Al suroriente se divisa la única salida natural del valle, la puerta que forma la media luna del Volcán de Agua y el de Fuego, denominado así porque está activo quizá desde el período cuaternario, sin vegetación alrededor del cráter, de color azul y ferroso por los minerales. El coloso sorprende de vez en cuando con fumarolas que duran apenas un instante, o luego, en la oscuridad, se vuelve antorcha. Lo común es que se disipe instantáneamente, para que nadie más aprecie el milagro. Al poniente, unido al ardor de Vulcano, se alza la cumbre inactiva del volcán de Acatenango, y luego los picos del cerro Pablo, con sus claros de maizales que me albergaron en la infancia, en mis días de campamento lunar, cuando los amigos explorábamos las rutas sinuosas de caminos angostos formados por el paso de los venados huyendo de las escopetas de los cazadores. En la vertiente opuesta e invisible queda Yepocapa, el poblado que ha sido destruido varias veces por las erupciones y los terremotos que se quedan grabados en la memoria con sus tumbos y escombros de adobe, paja y leche.
Recorro la muralla de cumbres, y mi mirada topa con la cruz de Santiago, con los techos entre quiebracajetes del Hato, la vegetación húmeda del denso monte del Cucurucho, hasta retornar a la inmensidad del más hermoso de todos los accidentes de la tierra, el Volcán de Agua, que según me enseñaron en la escuela está en el tercer patio de nuestras casas. A sus alturas ascendí cuatro veces en la adolescencia, impulsado por la emoción de caminar de noche, iluminado con una linterna, luego de apuntarme en Santa María de Jesús en el libro de los valientes. Recuerdo que llegábamos moribundos al cráter, muertos de frío y sofocados, arrastrándonos por los pajonales para alcanzar a tiempo la cima y presenciar el amanecer: al sur la línea marítima perfecta del Océano Pacífico, y al norte las cúpulas blancas de los templos en ruinas de La Antigua, con la cordillera azul poblada de nubes de telón de fondo.
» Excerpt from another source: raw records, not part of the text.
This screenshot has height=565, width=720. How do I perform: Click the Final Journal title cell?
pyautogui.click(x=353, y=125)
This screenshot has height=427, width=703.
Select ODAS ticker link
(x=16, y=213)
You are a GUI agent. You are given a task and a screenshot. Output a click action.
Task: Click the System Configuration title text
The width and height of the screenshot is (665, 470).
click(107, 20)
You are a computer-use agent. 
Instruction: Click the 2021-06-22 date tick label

Se respiraba el infinito, tan cercano a la idea de lo sublime.
Nuestra principal costumbre heredada es la celebración de la Pasión de Cristo cada cuaresma, con la solemnidad espiritual, porque el paso de los Nazarenos al ritmo de la banda solemne y desafinada interpretando marchas fúnebres se nos mete a los antigüeños en las venas y en el cerebro, asociado con el aroma del corozo, la comida de época y las alfombras de aserrín elaboradas por una multitud de desvelados devotos. La alfombra queda terminada minutos antes de la llegada del cortejo, cuando totalmente fascinados, de rodillas ante el paso del anda humilde del Nazareno de La Merced, veíamos cómo se destruía el arte barroco y fugaz en lo que dura la interpretación de la marcha procesional por músicos fatigados que van cargando sus instrumentos como cruz la mañana del Viernes Santo.
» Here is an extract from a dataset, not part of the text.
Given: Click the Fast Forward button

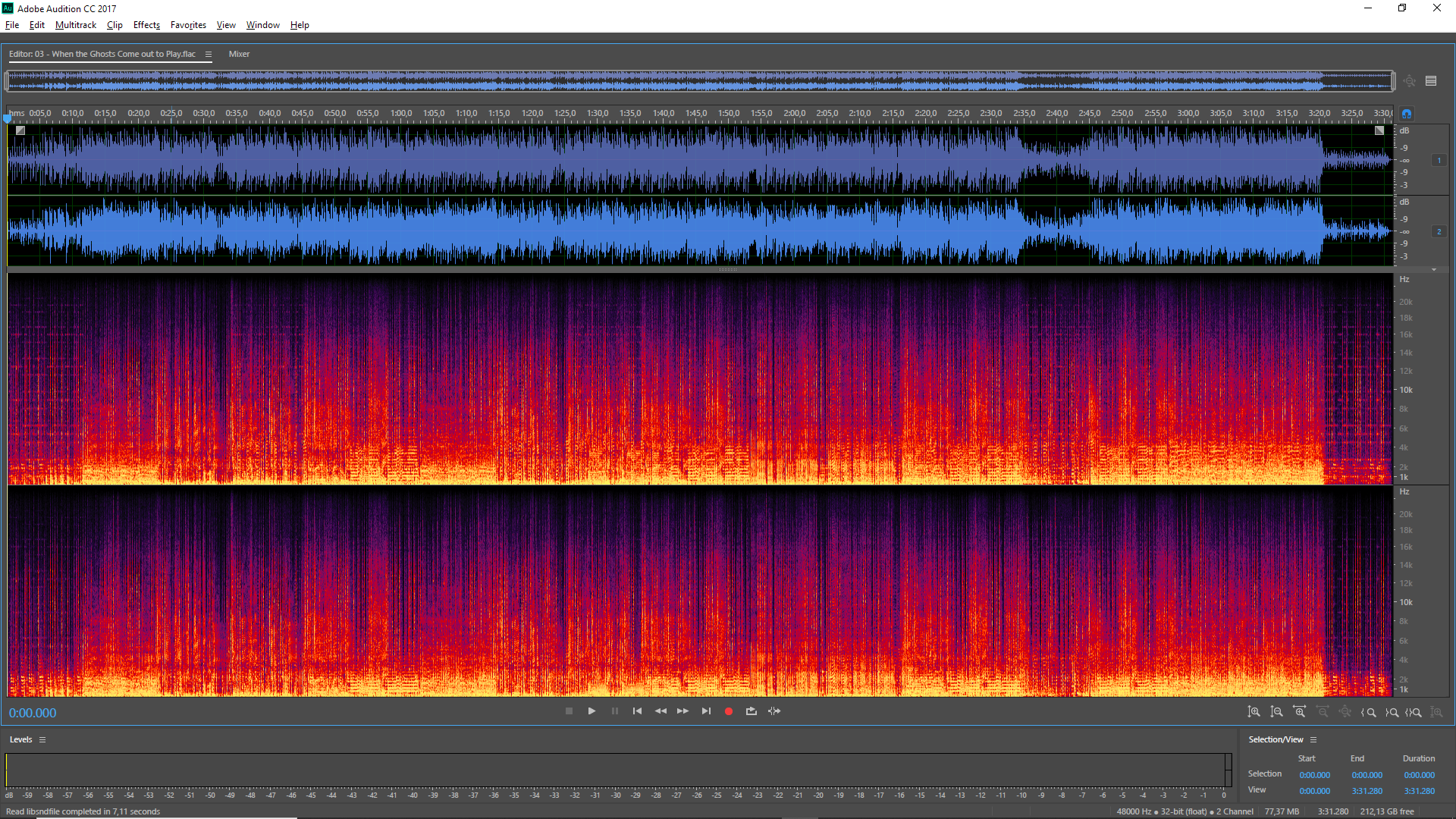Looking at the screenshot, I should [x=682, y=711].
Recuerdo que en 1969 llovió una semana sin parar, y de madrugada se anunció un deslave de piedras y tierra retumbando desde el cráter del Volcán de Agua, igual que cuando destruyó Ciudad Vieja. Corrimos a buscar refugio en los conventos, cubiertos con colchas y guarecidos de la lluvia en las partes techadas, temiendo más al torrente que a los temblores y el frío. Éramos guardianes de ruinas, amparados en los restos que seguían de pie, temblando de emoción. El aviso tranquilizador llegó con el amanecer. El lodo había detenido su rumbo en el Calvario. Regresamos a casa respirando más tranquilos, no había llegado todavía el fin del mundo.
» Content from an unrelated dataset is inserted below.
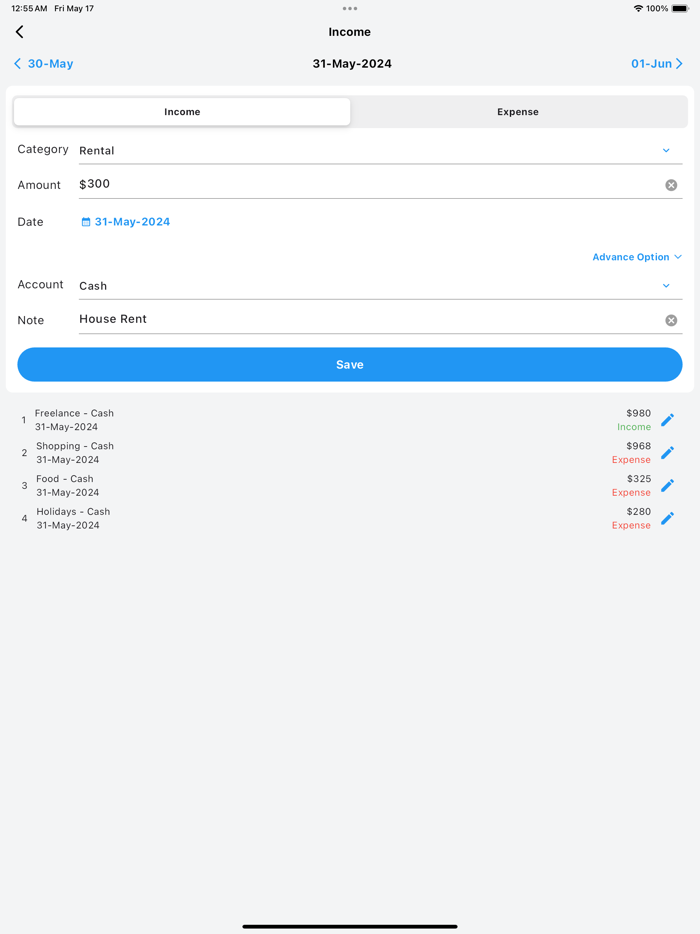
Task: Edit the Freelance - Cash entry
Action: pos(667,419)
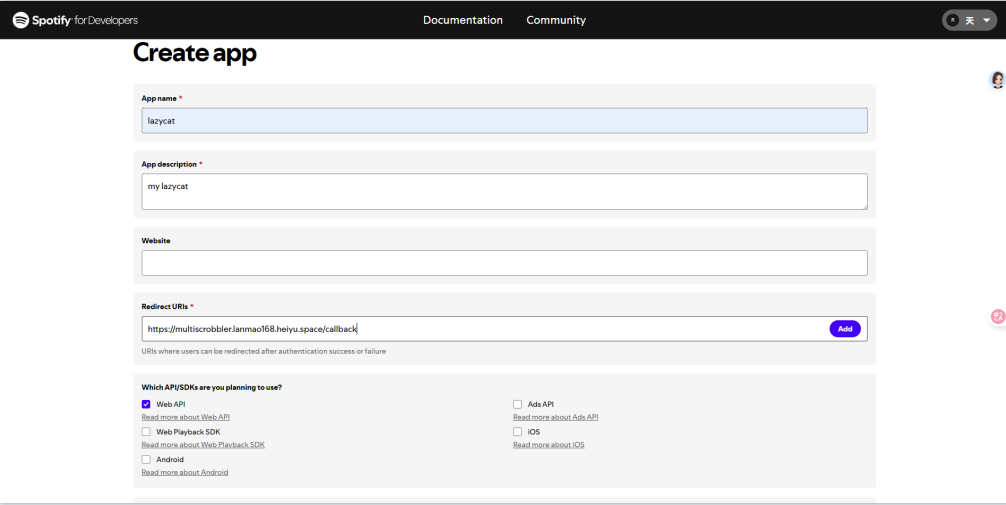Open the Documentation menu
This screenshot has height=505, width=1006.
click(463, 20)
La fotografía descubierta me devolvió la memoria de aquella época, de los días alrededor de la Consagración de la Imagen del Nazareno de la Merced, en 1971, cuando el tañido de las campanas nos llenó de gozo y entusiasmo, porque la vida en La Antigua giraba alrededor del templo, de la vida sencilla y la espiritualidad. Nuestra realidad era de vida pacífica y amigable, pero todo cambió después del terremoto de 1976. La Antigua de la infancia es el paraíso perdido.